My late 2011 MBP 17" is having a recurring flashing ? on cold startup. I then do startup with command option, choose internet recovery (WHICH TAKES AN HOUR) run disk utility repair , which takes a few seconds, restart choosing my MAC HD INTERNAL DRIVE, AND it works fine until the next time I turn it off. For some reason it is not seeing the internal HD on start up without this laborious process. The ONLY thing I can find out is that the logic board battery might have failed. I've also tried the PRAM/VRAM reset. Any other suggestions?

Sounds a lot more like a dying hard drive.

Swap in a known good hard drive in there and install OS X on it, see how that goes.
 
Sounds a lot more like a dying hard drive.

Swap in a known good hard drive in there and install OS X on it, see how that goes.
Hard drive is fine. Already checked. Started up from external same prob.
 
You can take it into apple and have them give your system a test. But I do agree with you, sounds like the system battery killed over. It's happened to me in desktops before. When it happened, the thing wouldn't even get past the BIOS because it couldn't see the HDD.

If that is your issue though, I don't think the system battery is user replaceable, is it?
 
It's not replaceable for Apple's targeted market. It is user replaceable, technically, but the average customer in their target market will not have either the tools, desire, knowledge, and/or skill to do the job.

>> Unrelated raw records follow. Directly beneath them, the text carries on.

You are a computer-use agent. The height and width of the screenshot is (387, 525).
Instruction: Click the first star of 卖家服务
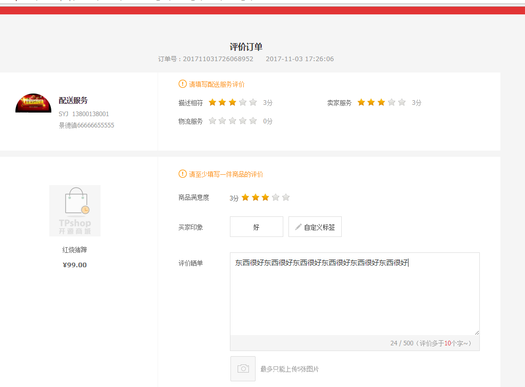click(x=361, y=103)
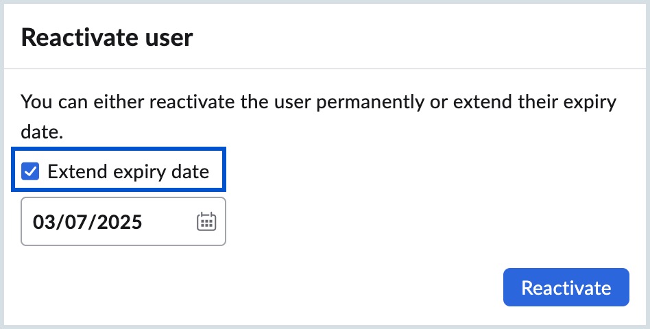Click the word "Extend" beside the checkbox

pos(73,171)
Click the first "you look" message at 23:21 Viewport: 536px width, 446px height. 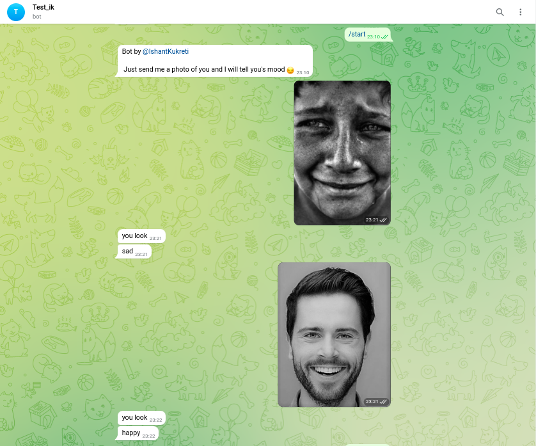(135, 236)
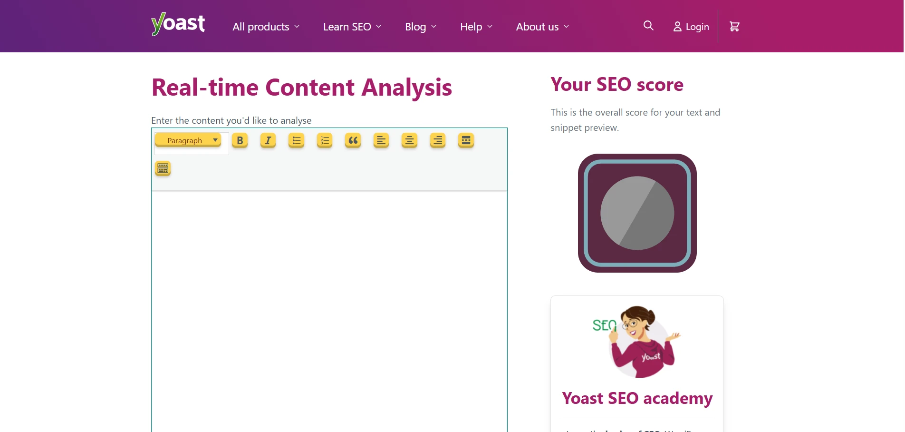Click the Login link
The image size is (905, 432).
click(691, 27)
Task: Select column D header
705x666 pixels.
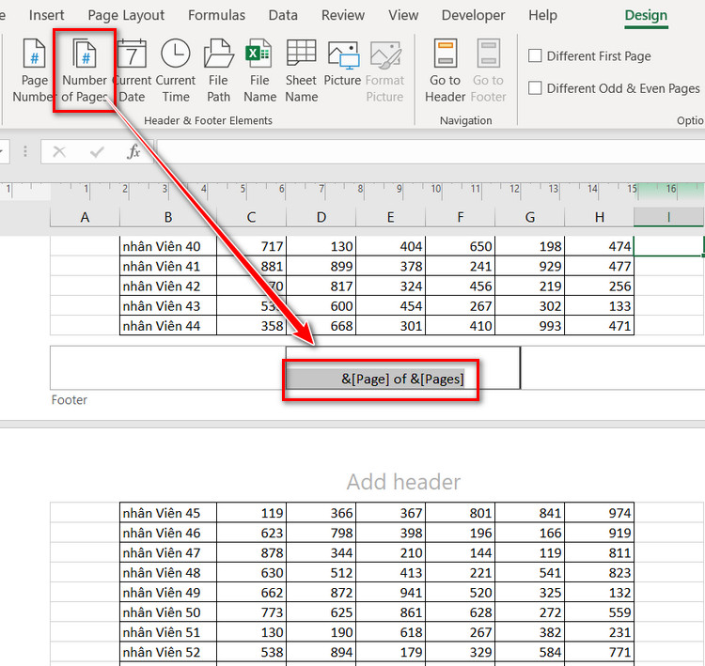Action: (321, 218)
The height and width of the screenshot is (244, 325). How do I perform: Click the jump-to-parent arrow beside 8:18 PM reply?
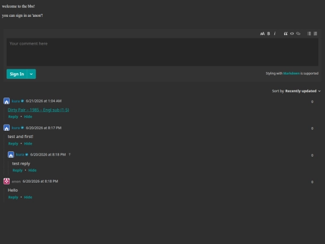(70, 155)
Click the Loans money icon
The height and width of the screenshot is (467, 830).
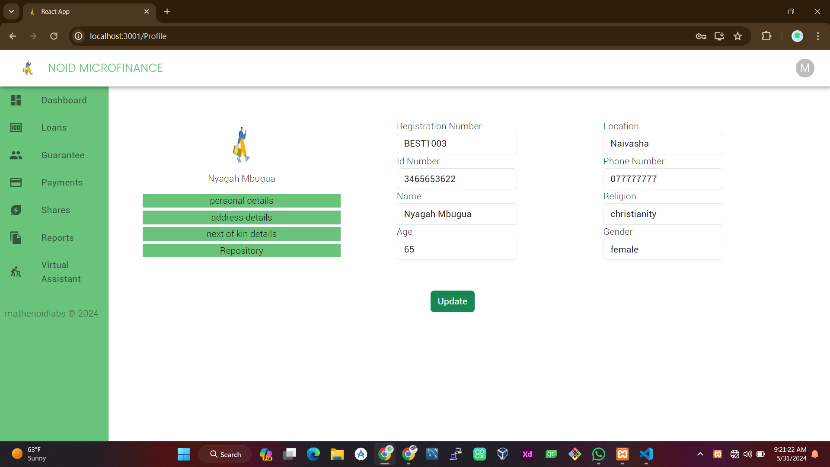[x=16, y=128]
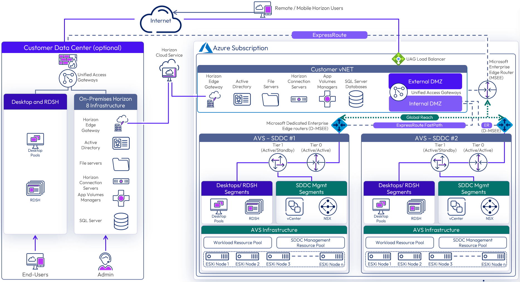Click the firewall icon in Customer Data Center
The width and height of the screenshot is (520, 282).
coord(68,61)
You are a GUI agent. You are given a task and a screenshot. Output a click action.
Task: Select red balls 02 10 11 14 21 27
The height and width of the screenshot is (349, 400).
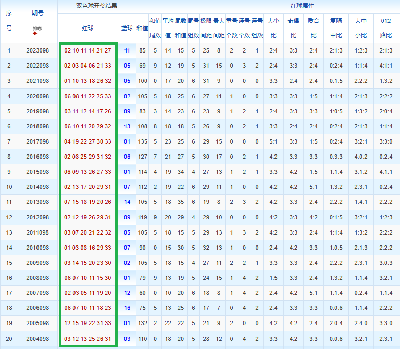tap(88, 50)
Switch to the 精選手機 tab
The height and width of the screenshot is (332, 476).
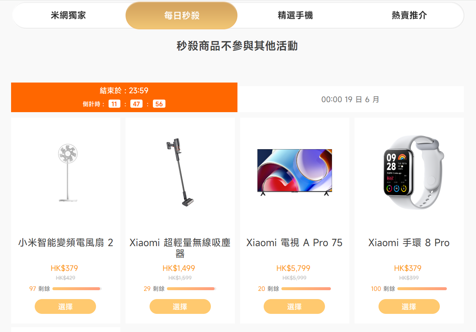[x=295, y=15]
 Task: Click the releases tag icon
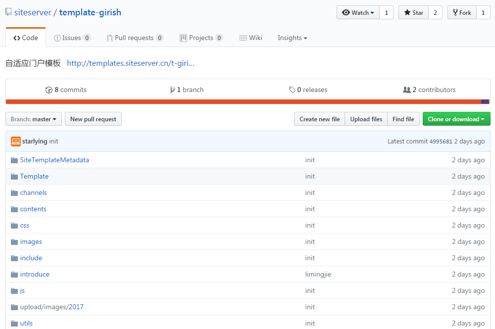(x=292, y=90)
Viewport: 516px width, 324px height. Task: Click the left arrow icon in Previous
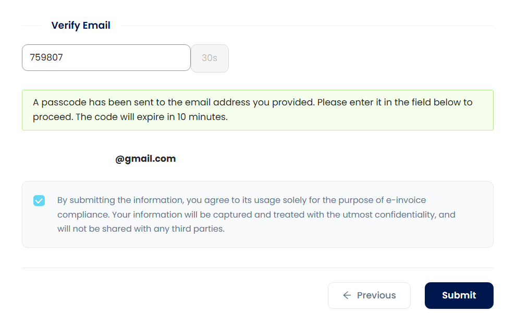347,295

If it were me, I'd have them do it. I don't have the patience or desire that I once did to bother doing something like that myself. Hard drive and RAM upgrades? Fine, I can do it. Anything beyond that, though, I couldn't be bothered with.
 
It's not replaceable for Apple's targeted market. It is user replaceable, technically, but the average customer in their target market will not have either the tools, desire, knowledge, and/or skill to do the job.

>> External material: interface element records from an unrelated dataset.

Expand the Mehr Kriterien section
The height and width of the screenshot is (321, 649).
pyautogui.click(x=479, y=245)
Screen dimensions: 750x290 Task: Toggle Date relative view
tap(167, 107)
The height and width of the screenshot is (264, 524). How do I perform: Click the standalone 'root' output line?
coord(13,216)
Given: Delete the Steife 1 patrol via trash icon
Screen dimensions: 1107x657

If it were me, I'd have them do it. I don't have the patience or desire that I once did to bother doing something like that myself. Hard drive and RAM upgrades? Fine, I can do it. Anything beyond that, though, I couldn't be bothered with.

Considering the amount of testing they have already done, and is already under the assumption that the logic board battery failed, I'm assuming they have the know-how of replacing a logic board battery. If it is user replaceable, sweet. I don't think it is however, due to having to play with the logic board itself.
 
Considering the amount of testing they have already done, and is already under the assumption that the logic board battery failed, I'm assuming they have the know-how of replacing a logic board battery. If it is user replaceable, sweet. I don't think it is however, due to having to play with the logic board itself.
logic board issues are covered under Applecare so should be ok.